• batteryless devices
• checkpointing
• cryptographic protocols
• Diffie-Hellman protocol
• energy harvesting
• intermittent power
• iot security
• low-energy systems
• secure key exchange

This thesis explores secure key exchange in batteryless devices within energy-harvesting systems, focusing on adapting the Diffie-Hellman (DH) protocol for energy-limited environments. Batteryless devices, which operate by harvesting energy from sources like solar, RF, or kinetic energy, have promising applications in IoT networks and sensor systems. However, they encounter unique challenges due to intermittent power availability, necessitating innovative solutions to maintain data integrity and ensure reliable operations.
The thesis begins by introducing batteryless devices and examining the limitations of energy harvesting. Unlike battery-powered devices, these systems are designed to be lightweight and environmentally friendly but are prone to unexpected power losses. Since such devices cannot depend on continuous power, they must address challenges like memory persistence and consistency, especially during power failures. Volatile memory is wiped during outages, while non-volatile memory, though useful for storing state information, must be carefully managed to prevent data corruption.

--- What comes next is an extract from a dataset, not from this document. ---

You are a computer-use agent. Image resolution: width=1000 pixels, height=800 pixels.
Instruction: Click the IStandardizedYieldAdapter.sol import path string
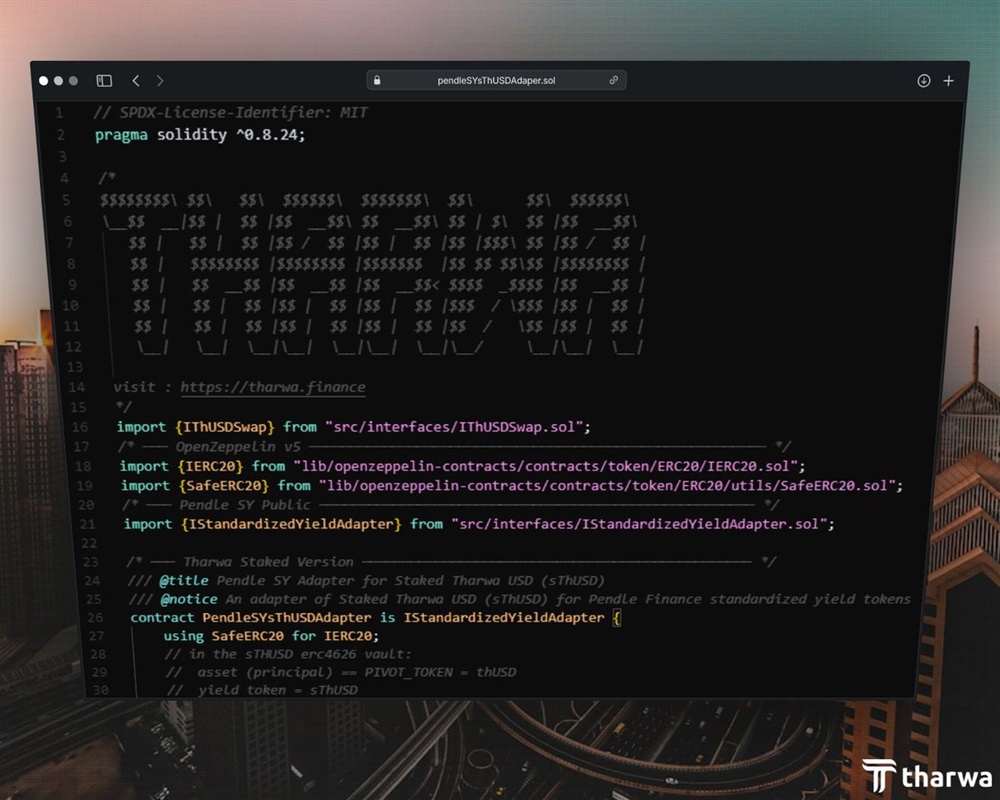coord(642,523)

To address these issues, this thesis implements the Diffie-Hellman key exchange protocol, a widely trusted cryptographic method that enables two parties to securely establish a shared symmetric key over an unsecured network. Intermittent operation in batteryless devices, however, complicates the key exchange process. To resolve this, the thesis adapts DH for batteryless systems by implementing a series of checkpoints, allowing the device to save its state at different protocol stages. These checkpoints enable the device to resume from the last saved point if power fails, reducing the need to restart the entire protocol, saving time, and improving energy efficiency.
The protocol is structured in a client-server architecture, where the batteryless client device interacts with a continuously powered server.
Testing reveals that the modified DH protocol with checkpointing successfully enhances efficiency for batteryless devices, with notable improvements in recovery time and power consumption. These results underscore the protocol’s applicability for real-world scenarios, particularly in low-maintenance IoT systems or remote monitoring applications.